GPS for recreation or navigation is the one found in mobile telephones, cars, handheld computers, vessels, etc. It provides coordinates with lower precision, of approximately 9 meters for latitude and 15 meters for longitude. The results are obtained few moments after the appliance is turned on, without the need of any additional procedure.


It is the most common type of GPS nowadays, because it is low-cost and can be used in a big variety of activities. The topographic GPS is the one used by professionals in the field of engineering and surveying – for example, a topographer who needs to know the perimeter of a rural property. In this case, the topographer stops for some minutes at each point defining the perimeter, and the GPS collects data during this period. The data collected must be later processed in order to provide the points of interest. The expected accuracy in the use of this type of GPS may range from 20 to 50 cm.


There is also the geodetic GPS, which is even more precise. It is used by professionals of civil engineering and surveying for surveys which require precision of few centimeters (less than 10 cm) in coordinates, in applications such as the control of settling on a dam or bridge, measurement of the movements in the earth’s crust, etc. In order to obtain the coordinates, in this case, it is also necessary to provide the data collected.  


Know more about SIRGAS 2000


On February 25, 2005, the Geocentric Reference System for the Americas (SIRGAS2000), compatible with GPS, was officially adopted as a new reference for the Brazilian Geodetic (SGB) and for the National Cartographic System (SCN).

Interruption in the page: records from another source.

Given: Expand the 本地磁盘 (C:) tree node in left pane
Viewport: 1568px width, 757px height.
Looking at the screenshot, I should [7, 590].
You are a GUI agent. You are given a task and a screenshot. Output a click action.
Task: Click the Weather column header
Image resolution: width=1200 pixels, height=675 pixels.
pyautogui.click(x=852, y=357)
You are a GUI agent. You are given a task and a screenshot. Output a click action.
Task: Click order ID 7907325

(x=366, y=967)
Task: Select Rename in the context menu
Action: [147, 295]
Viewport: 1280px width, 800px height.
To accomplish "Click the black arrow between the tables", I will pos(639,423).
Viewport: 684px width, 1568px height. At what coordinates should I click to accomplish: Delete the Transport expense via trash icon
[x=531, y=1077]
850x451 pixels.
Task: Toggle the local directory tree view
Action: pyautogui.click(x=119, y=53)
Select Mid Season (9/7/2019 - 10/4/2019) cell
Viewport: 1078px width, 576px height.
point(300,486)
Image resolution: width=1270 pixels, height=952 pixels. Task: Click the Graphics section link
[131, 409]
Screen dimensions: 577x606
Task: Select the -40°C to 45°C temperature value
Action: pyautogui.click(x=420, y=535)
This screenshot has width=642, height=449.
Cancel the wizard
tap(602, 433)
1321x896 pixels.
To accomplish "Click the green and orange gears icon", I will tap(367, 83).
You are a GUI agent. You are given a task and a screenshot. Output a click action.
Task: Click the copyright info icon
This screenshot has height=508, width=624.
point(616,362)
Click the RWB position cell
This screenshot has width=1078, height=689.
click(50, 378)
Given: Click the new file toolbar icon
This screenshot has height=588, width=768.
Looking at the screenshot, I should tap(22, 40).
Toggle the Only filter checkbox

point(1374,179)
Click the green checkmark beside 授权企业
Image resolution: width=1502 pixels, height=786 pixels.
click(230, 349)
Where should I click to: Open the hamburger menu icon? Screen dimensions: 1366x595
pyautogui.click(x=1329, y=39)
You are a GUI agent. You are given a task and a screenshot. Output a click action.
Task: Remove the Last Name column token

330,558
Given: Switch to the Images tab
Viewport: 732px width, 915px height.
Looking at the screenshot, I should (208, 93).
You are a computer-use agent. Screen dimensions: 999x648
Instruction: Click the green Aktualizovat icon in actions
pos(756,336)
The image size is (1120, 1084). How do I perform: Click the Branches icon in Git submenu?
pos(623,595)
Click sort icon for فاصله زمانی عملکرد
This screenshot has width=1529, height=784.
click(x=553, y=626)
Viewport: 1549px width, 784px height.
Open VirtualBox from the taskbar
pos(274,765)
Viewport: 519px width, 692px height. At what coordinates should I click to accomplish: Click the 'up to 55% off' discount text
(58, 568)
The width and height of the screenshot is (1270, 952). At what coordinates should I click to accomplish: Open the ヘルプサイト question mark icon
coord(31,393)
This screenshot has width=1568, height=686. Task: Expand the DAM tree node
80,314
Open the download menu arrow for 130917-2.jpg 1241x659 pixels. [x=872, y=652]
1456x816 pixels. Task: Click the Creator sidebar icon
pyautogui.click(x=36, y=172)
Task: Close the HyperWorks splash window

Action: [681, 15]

This means that, from 2014 on, after a transition period of 10 years, only information produced based the SIRGAS200 geodetic system will be considered valid. Such a decision was made in the realm of the

Project of Geodetic Referential Change, created in 2000, controlled by IBGE and formed by work groups with representatives of private and governmental institutions, universities and users who deal with georeferenced information.


A geodetic reference system is a coordinate system, used to represent earth characteristics, either physical or geometric. In practical terms, it is important for obtaining coordinates (latitude, longitude and altitude), which make it possible to represent and find any element of the earth’s surface on a map.


The fundamental difference between SIRGAS2000 and the referential previously used in Brazil is that the previous ones have a topocentric orientation, that is, the point of origin and orientation of systems is in the Earth’s surface; SIRGAS2000 has a geocentric orientation, that is, it adopts as the origin of the reference a point located in the center of Earth. By adopting the geocentric reference, it is possible to make direct use of GSP technology, an important tool in the update of maps, control of transporting company fleets, air, sea and land navigation at real time. Besides, the use of this system by Latin America will contribute to the end of a series of problems originated in the discrepancy between geographic coordinates presented by the GPS system and those found in the maps currently used in the continent.


Between the coordinates produced by previous references and SIRGAS2000 there is a spatial difference of dozens of meters, depending on the place where it is located.